La pandémie et son effet yo-yo sur les naissances

Dans l’étude Le déclin, puis le boom ? Naissance et fertilité en temps de COVID, le démographe Tomas Sobotka et une équipe européenne de chercheurs ont fait le tour de la question. Ils relèvent que plusieurs pays très développés « ont enregistré une augmentation du nombre de naissances par rapport à l’avant-COVID ». Le phénomène a été particulièrement marqué dans les pays nordiques, en Europe de l’Ouest, de même qu’en Nouvelle-Zélande, en Israël, au Québec et, dans une moindre mesure, aux États-Unis.
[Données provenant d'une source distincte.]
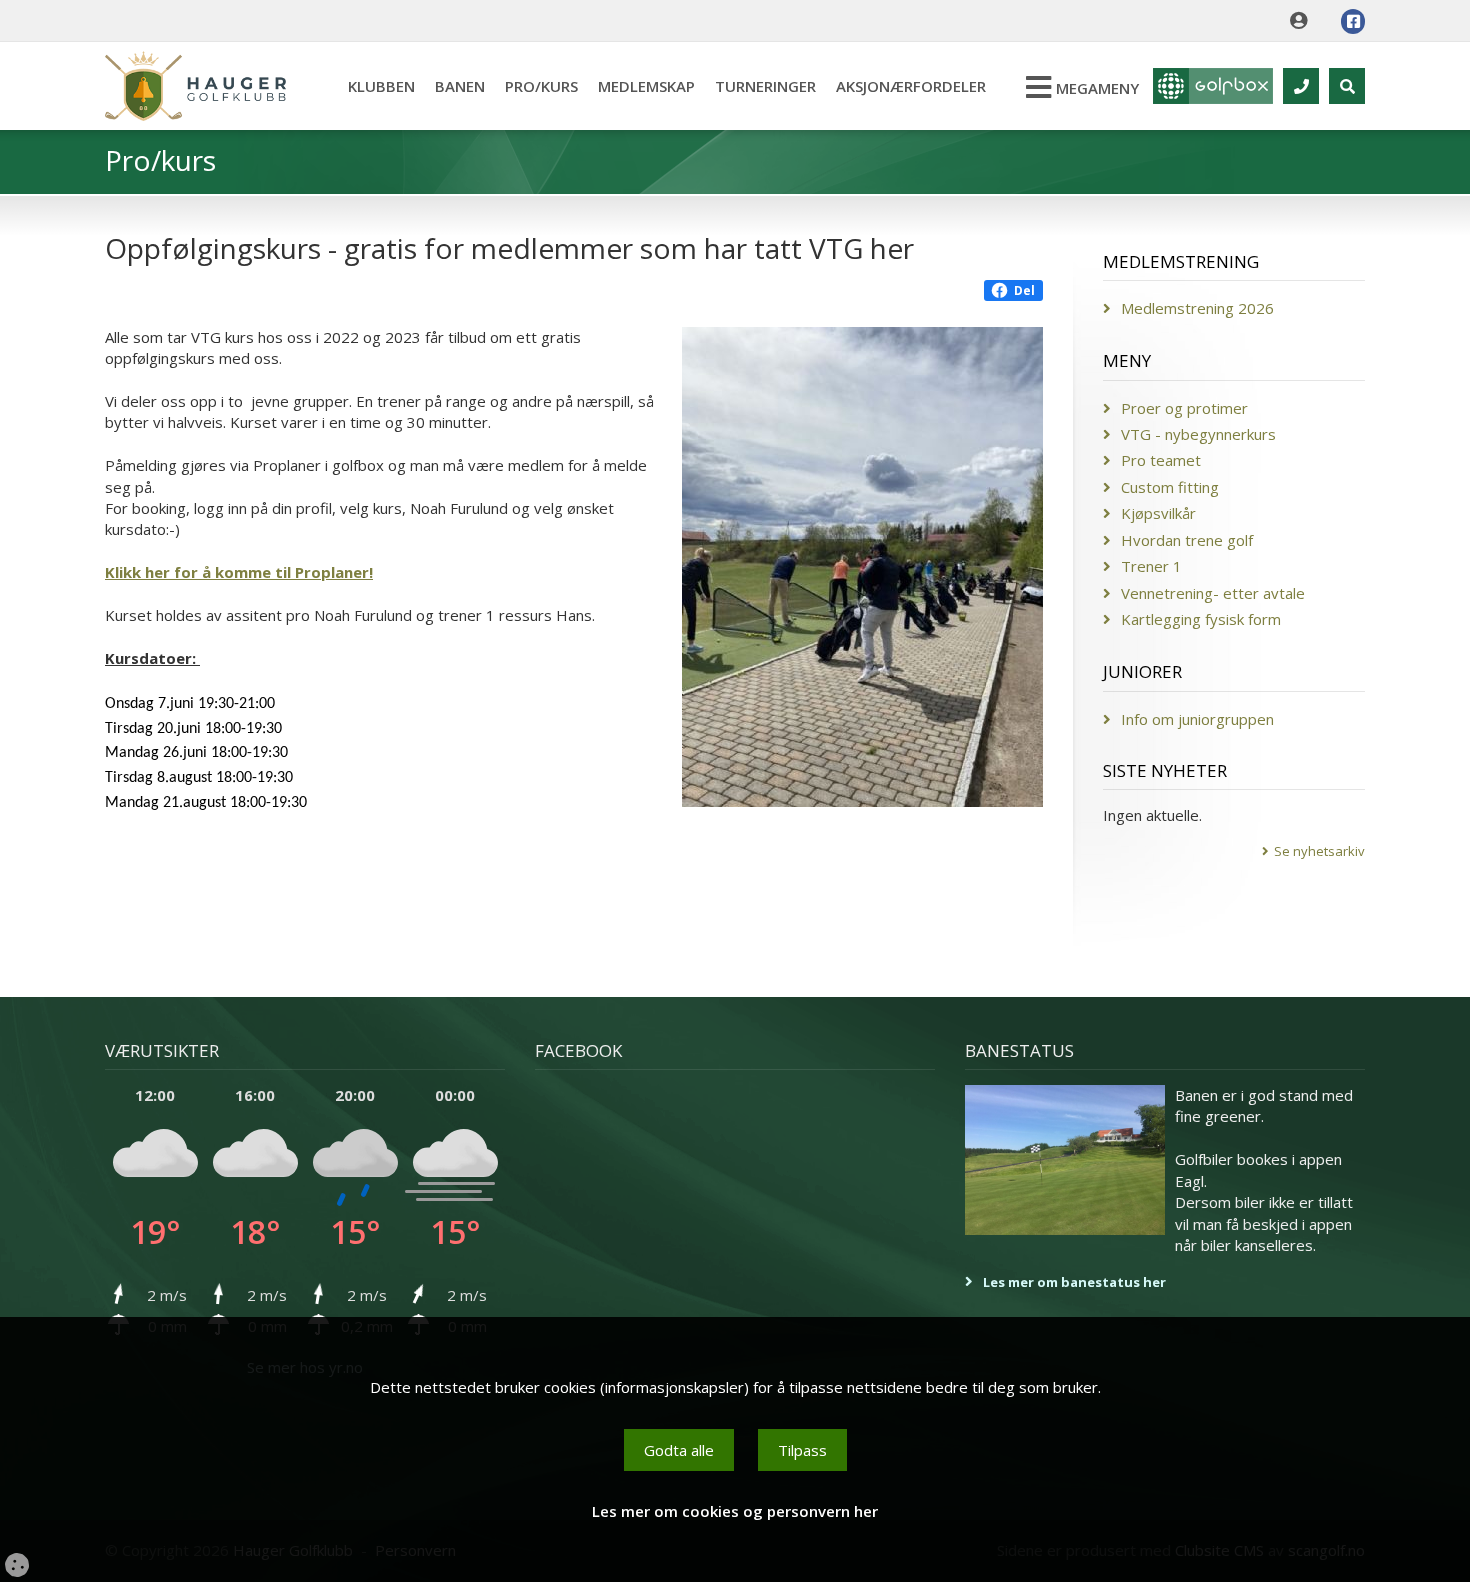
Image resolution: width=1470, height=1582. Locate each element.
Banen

« Le choc initial de la pandémie s’est traduit par une baisse des naissances dans plusieurs pays, le plus grand creux étant survenu en janvier 2021 », peut-on lire.

« Ensuite, les taux de naissance ont étonnamment vite remonté en mars 2021, en lien avec les conceptions coïncidant avec la fin de la première vague de la pandémie. La plupart des pays ont ensuite rapporté une stabilité ou une petite augmentation du nombre des naissances dans les mois qui ont suivi, particulièrement à l’automne 2021.

« Mais un nouveau ralentissement des naissances et des taux de fertilité est enregistré de janvier à avril 2022. »

Et maintenant, l’inflation et la guerre

Comme au Québec, 2021 a été une grosse année en France au chapitre des naissances. En pleine pandémie, elles étaient à la hausse, après des baisses enregistrées dans les six dernières années.

Or, voilà que là-bas aussi, comme ici, tout redescend en 2022. Selon l’INSEE (l’équivalent français de Statistique Canada), 1940 bébés sont nés en moyenne chaque jour en France en octobre 2022.

Il s’agit du creux le plus notable depuis ceux de 1975 et 1993, deux années « lors desquelles la France subissait des crises économiques majeures », a relevé le démographe Didier Breton, de l’Institut national d’études démographiques, cité dans le journal français La Croix.

Dans Le Parisien, Didier Breton rappelait combien, « un peu comme la Bourse, les couples détestent l’incertitude, qu’elle soit sanitaire ou économique ».

Les démographes français surveillent dans quelle mesure l’incertitude économique en Europe ou la guerre en Ukraine et les craintes qu’elle se répercute à l’étranger peuvent influer ou continuer d’agir sur le désir de procréation.

L’impact de l’inflation et des budgets familiaux serrés de même que les répercussions de la guerre en Ukraine sont aussi évoqués dans l’étude de Tomas Sobotka.

Notons que pour le Canada, Statistique Canada ne transmet pas de données de naissance par mois pour 2022.

Pendant ce temps, en Chine

En Chine – pays le plus peuplé du monde –, le taux de natalité a été le plus bas enregistré depuis 1978.

Cela survient évidemment sur fond de pandémie, mais surprend dans la mesure où la Chine a assoupli sa politique de limitation des naissances ces dernières années.

PHOTO ANDY WONG, ARCHIVES ASSOCIATED PRESS

Des enfants s’amusent sous le regard de leurs parents dans une aire de jeux de Pékin, en Chine, en mai 2021.

Le taux de natalité de la Chine était de 7,52 naissances pour 1000 personnes en 2021, d’après le Bureau national des statistiques (BNS). Il était de 8,52 pour 1000 en 2020.

C’est le niveau le plus bas depuis au moins 1978, année où le géant asiatique a commencé à publier son relevé annuel de statistiques.

La Chine a assoupli sa politique de limitation des naissances ces dernières années. Elle a autorisé les couples à avoir deux enfants à partir de 2016, puis trois depuis l’an dernier.

Selon ce que rapportait en août l’Agence France-Presse, « les couples sont refroidis par la hausse du coût de la vie, du logement et surtout de l’éducation des enfants ».